Of course, it’s unfair to condemn yesterday’s movies for not measuring up to today’s sensitivities. And it would be a crime if any kind of self-righteous hindsight deprived modern audiences of the glory of Groucho, or even the silly courtship comedy of a Doris Day movie.
We can appreciate stories even if we don’t agree with them. I still love “The Honeymooners,” even if Ralph Kramden regularly threatens to send his wife to the moon.
But even back then, didn’t anyone think any of this behavior was, well, “problematic”? That marital rape was, maybe, pushing things too far?
Evan Hunter did. The “Marnie” screenwriter — who also wrote mystery novels under the name Ed McBain — balked when Hitchcock first described “the honeymoon scene.” You lose all sympathy for the hero if you have him act like that, Hunter said. You can’t put this in the movie.
You don’t understand, Hitchcock said. This is the whole reason I wanted to make the movie.
Hunter wrote the script as ordered, but included a separate, alternate sequence without the rape, to show how the film could still work. Hitchcock promptly fired him, threw out the screenplay and hired someone else who’d write it the way he’d ordered.
Hunter was right, though: The scene didn’t work.

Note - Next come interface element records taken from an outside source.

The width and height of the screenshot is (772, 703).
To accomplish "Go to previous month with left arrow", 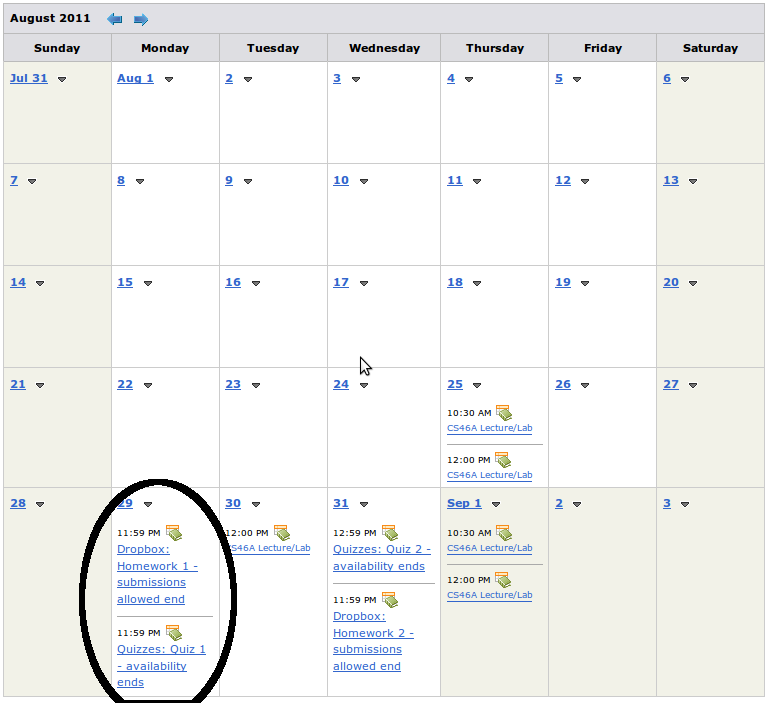I will [x=115, y=19].
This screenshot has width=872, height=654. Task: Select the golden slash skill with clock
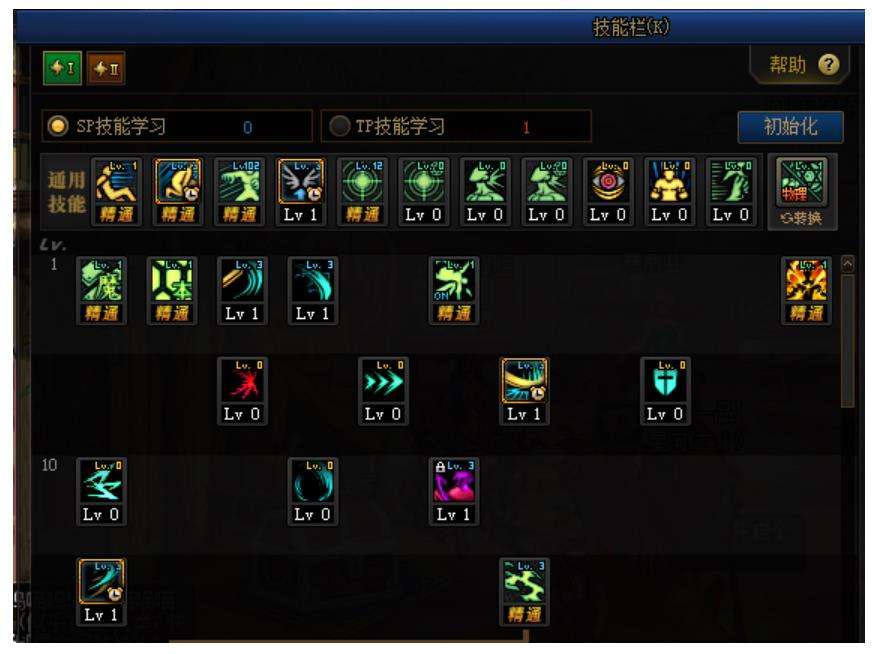tap(524, 381)
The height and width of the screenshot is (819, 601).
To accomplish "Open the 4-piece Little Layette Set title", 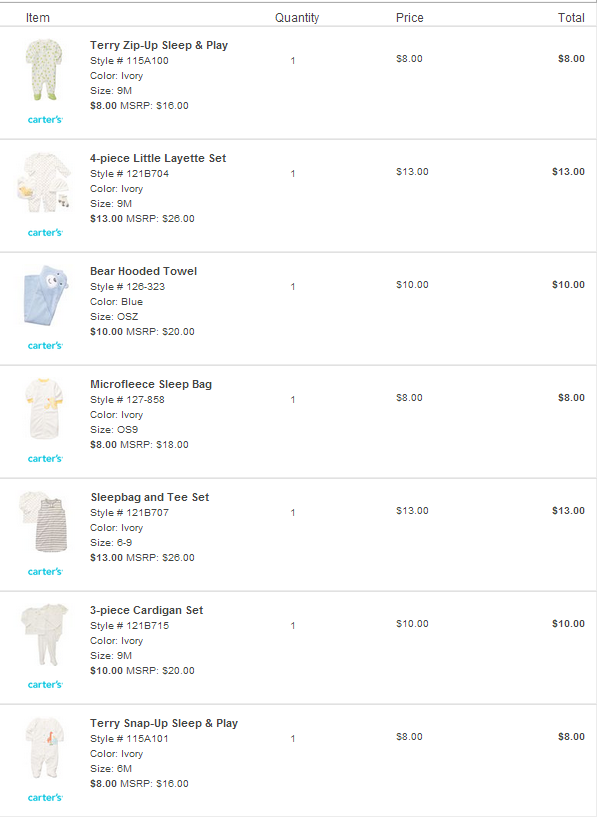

It made the husband – an unsympathetic character to begin with – look like a monster. And it revealed more, perhaps, than Hitchcock would have preferred – the director’s own, increasing obsession with violent rape, and a controlling, abusive relationship with his leading lady that had already begun to disintegrate.
“Marnie” has always had its loyal defenders, apologists who make excuses even for its ugly zooms, bad back-projection work, and unconvincing matte shots. (They’re “intentionally” unreal, you see.) And these fans see a quite different film – one with great sympathy for its heroine, and dark insights into twisted parenting.
And they’re right. That movie’s there, too.
But looking at “Marnie” now, with its scene of spousal sexual abuse, it’s also hard not to see a story that would have to be told very differently today – or maybe, simply, not told at all.
And to wonder whether that’s necessarily such a bad thing.